+++ DATA RECORDS
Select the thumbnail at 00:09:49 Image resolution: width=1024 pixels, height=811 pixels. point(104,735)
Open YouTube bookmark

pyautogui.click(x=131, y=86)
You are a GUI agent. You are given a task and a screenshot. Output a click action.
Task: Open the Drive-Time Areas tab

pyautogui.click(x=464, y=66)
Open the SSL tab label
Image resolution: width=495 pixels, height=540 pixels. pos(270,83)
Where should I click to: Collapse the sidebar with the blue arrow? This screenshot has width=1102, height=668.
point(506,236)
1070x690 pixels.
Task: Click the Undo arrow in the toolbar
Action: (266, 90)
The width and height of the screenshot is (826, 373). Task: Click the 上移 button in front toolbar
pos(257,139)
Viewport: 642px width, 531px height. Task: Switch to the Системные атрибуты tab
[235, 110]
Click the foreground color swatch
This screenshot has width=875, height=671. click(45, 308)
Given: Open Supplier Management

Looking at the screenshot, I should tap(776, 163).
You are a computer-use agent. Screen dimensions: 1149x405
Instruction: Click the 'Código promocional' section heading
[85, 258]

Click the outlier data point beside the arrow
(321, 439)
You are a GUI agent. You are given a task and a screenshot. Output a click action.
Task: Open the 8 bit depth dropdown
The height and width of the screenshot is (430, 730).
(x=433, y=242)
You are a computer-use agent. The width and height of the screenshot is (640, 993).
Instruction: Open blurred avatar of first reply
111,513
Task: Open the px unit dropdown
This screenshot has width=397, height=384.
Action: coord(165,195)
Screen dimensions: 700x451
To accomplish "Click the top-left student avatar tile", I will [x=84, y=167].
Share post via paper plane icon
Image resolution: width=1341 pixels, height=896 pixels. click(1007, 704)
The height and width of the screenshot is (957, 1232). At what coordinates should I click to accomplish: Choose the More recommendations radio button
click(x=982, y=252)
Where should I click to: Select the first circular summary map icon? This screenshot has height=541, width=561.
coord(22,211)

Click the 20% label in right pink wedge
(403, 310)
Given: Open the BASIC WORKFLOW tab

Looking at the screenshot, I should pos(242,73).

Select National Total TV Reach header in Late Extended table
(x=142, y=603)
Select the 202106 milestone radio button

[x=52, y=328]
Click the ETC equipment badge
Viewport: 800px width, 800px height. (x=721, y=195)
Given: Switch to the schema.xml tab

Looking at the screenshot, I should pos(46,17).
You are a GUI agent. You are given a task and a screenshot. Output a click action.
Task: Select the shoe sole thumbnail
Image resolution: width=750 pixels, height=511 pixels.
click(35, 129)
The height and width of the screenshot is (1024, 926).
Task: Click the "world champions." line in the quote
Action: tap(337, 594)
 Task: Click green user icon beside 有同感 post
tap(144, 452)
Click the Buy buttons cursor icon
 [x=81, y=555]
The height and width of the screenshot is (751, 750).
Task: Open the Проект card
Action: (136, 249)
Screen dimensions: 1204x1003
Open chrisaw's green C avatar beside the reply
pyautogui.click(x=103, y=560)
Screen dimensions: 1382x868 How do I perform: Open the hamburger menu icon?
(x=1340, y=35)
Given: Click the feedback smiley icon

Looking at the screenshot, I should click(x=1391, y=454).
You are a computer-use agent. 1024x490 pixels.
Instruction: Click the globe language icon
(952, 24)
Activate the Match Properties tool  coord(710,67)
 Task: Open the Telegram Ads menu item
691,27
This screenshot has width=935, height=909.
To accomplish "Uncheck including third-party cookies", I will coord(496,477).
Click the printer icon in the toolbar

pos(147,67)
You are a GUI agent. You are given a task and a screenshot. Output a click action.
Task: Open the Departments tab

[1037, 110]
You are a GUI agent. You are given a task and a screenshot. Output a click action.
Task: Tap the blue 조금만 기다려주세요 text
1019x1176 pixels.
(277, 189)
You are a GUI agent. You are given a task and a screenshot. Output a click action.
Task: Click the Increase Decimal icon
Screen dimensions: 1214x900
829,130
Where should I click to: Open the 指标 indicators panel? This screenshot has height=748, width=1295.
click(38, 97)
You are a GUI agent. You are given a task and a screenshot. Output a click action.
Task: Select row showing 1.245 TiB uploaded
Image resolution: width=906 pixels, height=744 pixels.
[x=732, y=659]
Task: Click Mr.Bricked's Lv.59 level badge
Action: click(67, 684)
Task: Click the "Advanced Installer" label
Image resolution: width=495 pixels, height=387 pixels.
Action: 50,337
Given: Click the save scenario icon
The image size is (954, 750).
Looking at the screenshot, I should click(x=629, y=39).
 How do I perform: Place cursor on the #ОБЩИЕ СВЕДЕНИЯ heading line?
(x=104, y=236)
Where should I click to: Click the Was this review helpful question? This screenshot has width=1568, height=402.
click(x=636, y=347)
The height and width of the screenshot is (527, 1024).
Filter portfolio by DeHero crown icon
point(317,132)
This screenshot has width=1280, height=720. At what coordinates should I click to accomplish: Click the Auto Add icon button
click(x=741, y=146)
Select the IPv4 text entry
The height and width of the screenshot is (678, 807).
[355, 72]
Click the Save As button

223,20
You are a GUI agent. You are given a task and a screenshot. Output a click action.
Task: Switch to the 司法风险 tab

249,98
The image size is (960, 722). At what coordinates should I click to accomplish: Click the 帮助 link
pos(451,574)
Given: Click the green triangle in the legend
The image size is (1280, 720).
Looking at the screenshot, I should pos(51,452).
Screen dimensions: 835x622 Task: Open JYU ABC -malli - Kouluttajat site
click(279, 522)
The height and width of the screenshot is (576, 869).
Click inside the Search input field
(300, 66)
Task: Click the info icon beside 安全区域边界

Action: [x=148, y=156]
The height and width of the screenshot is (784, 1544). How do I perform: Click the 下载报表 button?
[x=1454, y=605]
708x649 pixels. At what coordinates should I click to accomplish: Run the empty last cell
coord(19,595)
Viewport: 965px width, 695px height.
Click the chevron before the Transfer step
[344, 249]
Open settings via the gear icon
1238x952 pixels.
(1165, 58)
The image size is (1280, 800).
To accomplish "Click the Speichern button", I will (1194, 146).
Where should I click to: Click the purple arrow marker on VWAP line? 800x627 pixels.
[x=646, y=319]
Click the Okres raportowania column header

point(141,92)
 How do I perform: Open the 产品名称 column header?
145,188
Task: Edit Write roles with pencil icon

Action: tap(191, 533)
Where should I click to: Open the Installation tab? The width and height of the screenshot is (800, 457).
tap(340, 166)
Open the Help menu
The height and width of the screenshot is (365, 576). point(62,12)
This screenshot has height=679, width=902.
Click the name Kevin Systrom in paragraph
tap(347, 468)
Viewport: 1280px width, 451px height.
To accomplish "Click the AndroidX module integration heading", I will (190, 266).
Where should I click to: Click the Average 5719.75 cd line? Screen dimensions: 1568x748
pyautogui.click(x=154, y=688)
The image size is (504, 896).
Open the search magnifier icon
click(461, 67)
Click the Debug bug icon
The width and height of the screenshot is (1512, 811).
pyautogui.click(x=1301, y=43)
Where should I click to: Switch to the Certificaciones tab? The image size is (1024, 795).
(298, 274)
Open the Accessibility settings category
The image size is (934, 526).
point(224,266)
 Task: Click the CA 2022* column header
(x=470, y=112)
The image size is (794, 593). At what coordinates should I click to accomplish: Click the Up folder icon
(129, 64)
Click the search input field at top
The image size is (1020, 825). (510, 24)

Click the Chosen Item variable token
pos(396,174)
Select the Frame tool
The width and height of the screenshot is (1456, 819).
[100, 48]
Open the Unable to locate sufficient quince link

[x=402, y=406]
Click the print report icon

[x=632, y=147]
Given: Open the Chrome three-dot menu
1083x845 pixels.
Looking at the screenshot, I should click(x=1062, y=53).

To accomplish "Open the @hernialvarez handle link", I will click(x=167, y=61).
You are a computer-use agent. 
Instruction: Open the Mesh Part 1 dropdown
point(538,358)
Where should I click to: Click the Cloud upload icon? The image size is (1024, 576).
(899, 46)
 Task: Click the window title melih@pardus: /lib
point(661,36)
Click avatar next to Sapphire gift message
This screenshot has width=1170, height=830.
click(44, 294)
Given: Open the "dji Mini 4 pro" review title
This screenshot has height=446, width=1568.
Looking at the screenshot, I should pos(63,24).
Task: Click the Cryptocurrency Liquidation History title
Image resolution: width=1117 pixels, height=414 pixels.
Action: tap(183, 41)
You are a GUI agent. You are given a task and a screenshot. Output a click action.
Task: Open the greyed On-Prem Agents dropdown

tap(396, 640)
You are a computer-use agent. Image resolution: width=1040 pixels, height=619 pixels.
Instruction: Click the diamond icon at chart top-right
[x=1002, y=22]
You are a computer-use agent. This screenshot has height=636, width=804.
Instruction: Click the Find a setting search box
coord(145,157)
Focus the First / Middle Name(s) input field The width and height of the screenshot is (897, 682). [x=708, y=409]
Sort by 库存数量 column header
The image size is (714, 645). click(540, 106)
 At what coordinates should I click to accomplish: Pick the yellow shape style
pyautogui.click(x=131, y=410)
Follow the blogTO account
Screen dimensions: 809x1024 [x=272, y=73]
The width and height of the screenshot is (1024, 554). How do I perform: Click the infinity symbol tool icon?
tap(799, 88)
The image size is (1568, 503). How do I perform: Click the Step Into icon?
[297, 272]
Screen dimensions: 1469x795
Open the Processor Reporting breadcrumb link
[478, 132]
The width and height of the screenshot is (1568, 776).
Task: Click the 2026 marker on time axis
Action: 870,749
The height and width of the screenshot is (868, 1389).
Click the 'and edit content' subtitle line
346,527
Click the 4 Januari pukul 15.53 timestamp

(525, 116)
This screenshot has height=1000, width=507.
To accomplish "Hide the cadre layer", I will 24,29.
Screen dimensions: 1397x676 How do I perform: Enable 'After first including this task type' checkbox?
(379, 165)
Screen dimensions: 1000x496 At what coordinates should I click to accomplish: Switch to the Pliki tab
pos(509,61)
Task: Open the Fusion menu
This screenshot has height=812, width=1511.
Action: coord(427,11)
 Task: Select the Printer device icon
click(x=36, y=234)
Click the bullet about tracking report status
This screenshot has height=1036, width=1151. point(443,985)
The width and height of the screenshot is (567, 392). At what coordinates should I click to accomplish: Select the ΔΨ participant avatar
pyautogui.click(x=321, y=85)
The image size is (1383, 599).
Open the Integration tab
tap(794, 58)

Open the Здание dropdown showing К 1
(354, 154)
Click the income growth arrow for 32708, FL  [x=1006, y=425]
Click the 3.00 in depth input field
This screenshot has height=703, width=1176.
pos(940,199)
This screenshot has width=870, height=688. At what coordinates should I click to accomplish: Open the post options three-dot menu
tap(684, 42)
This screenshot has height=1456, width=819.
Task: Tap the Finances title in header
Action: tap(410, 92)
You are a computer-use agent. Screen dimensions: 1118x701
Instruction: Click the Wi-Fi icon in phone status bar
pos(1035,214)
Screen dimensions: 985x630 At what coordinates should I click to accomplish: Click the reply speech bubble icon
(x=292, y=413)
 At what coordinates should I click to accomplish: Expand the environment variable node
++++++
REQUIRED WORK: Search the material for the string "will" and show every line that has it.

RESPONSE TO THIS TASK:
To accomplish "Click the top-left student avatar tile", I will [x=84, y=167].
To accomplish "Uncheck including third-party cookies", I will coord(496,477).
To accomplish "Click the Speichern button", I will (1194, 146).
To accomplish "Click the AndroidX module integration heading", I will (190, 266).
To accomplish "Open the @hernialvarez handle link", I will click(x=167, y=61).
To accomplish "Hide the cadre layer", I will 24,29.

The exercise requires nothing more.